*** Opening Material for this exercise ***

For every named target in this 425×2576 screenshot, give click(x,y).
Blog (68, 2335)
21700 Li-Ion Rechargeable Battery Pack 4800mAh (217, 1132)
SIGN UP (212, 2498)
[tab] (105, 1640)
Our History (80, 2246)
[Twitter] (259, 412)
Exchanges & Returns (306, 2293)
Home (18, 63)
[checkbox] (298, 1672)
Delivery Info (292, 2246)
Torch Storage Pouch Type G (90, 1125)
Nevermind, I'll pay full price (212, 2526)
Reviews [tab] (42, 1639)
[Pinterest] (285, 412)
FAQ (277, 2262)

*** Closing Material for this exercise ***
*** Opening Material for this exercise ***

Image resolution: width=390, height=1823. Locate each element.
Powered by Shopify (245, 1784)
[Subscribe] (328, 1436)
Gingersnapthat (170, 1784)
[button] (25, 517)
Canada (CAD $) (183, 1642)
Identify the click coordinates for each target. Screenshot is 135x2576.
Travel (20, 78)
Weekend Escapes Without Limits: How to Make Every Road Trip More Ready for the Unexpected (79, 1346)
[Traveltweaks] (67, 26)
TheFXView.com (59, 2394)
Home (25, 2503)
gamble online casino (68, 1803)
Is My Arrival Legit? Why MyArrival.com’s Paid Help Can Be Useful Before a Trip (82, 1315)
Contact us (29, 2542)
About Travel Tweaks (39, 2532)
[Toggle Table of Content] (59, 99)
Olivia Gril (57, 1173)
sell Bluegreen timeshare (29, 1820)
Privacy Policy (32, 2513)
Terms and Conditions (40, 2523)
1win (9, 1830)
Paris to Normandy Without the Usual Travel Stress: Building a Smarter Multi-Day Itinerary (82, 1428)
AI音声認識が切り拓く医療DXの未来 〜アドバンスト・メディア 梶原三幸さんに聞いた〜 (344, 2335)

*** Closing Material for this exercise ***
*** Opening Material for this exercise ***

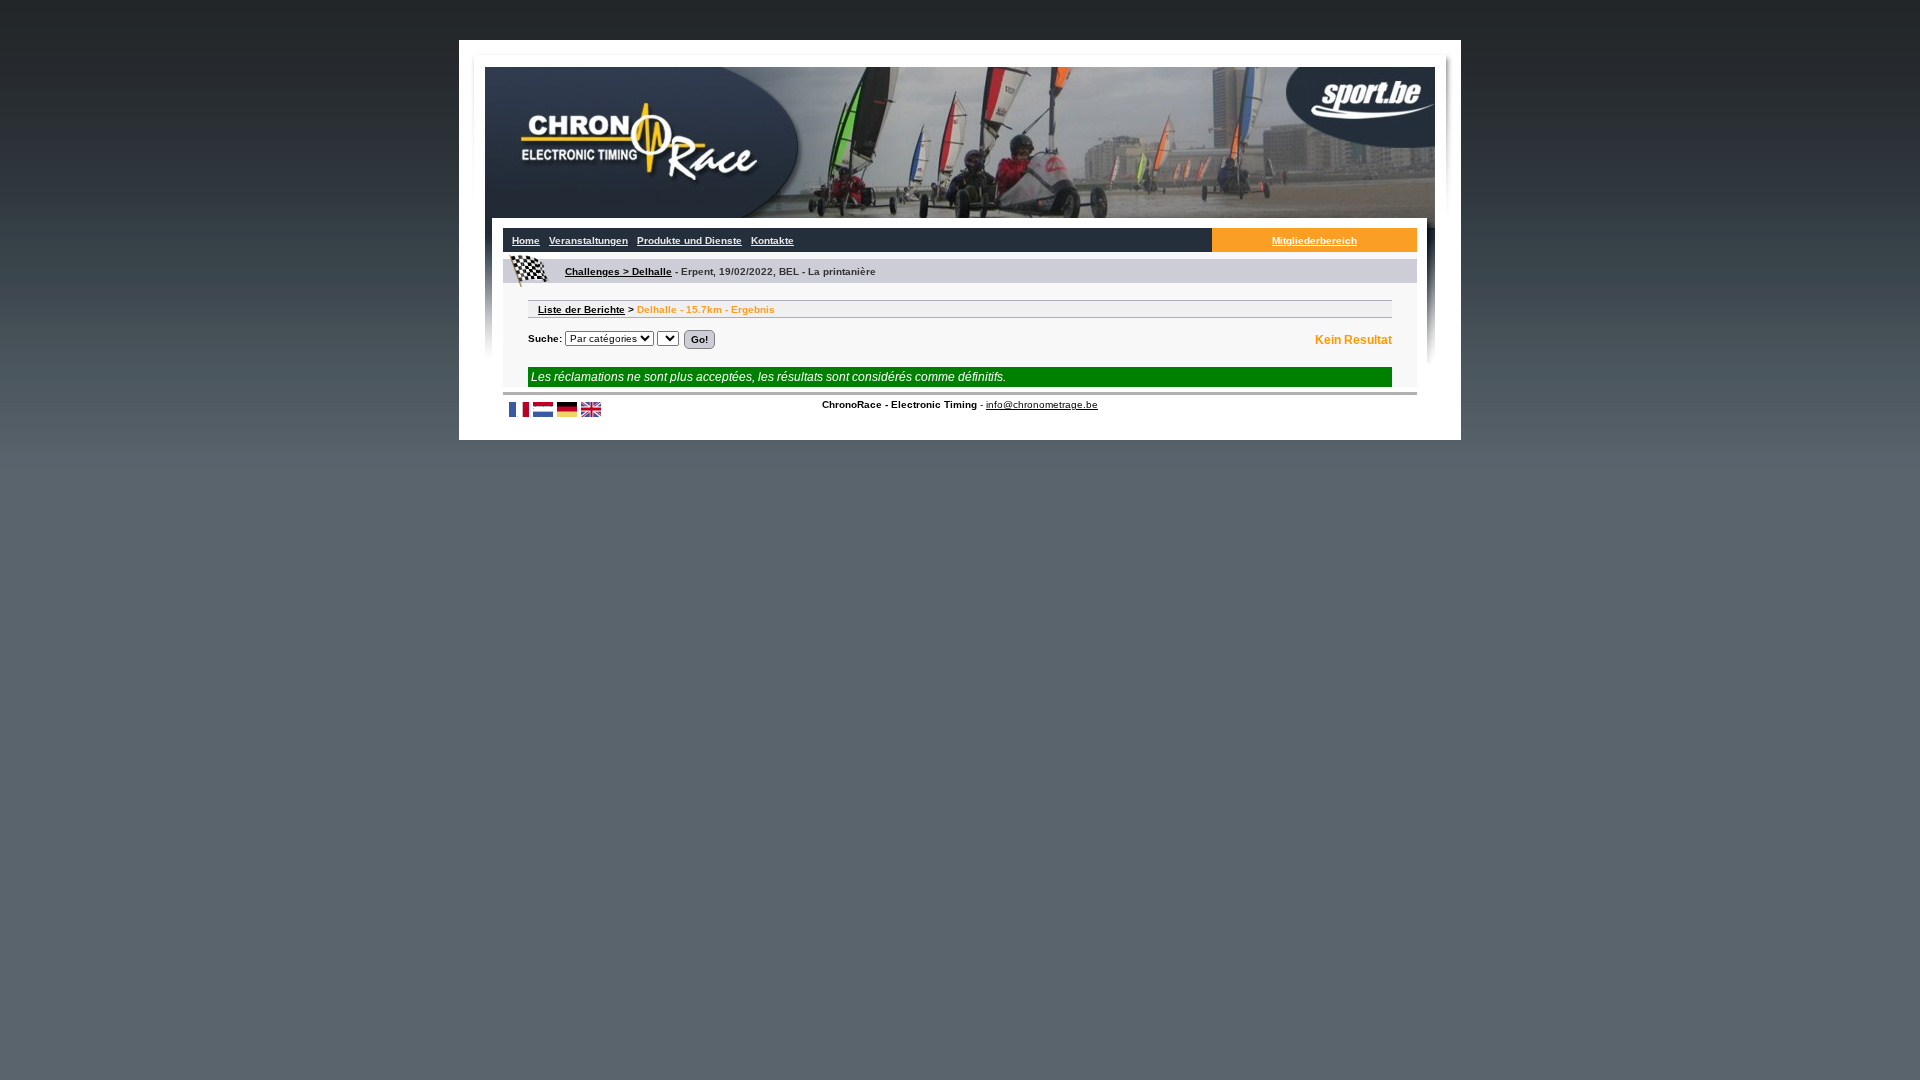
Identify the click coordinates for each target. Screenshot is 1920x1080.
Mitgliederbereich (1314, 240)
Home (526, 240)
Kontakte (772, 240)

*** Closing Material for this exercise ***

Write out, from the lines above, only those from the line with "Exchanges & Returns (306, 2293)" to the line with "FAQ (277, 2262)", exactly as given, including the first and the last.

Exchanges & Returns (306, 2293)
Home (18, 63)
[checkbox] (298, 1672)
Delivery Info (292, 2246)
Torch Storage Pouch Type G (90, 1125)
Nevermind, I'll pay full price (212, 2526)
Reviews [tab] (42, 1639)
[Pinterest] (285, 412)
FAQ (277, 2262)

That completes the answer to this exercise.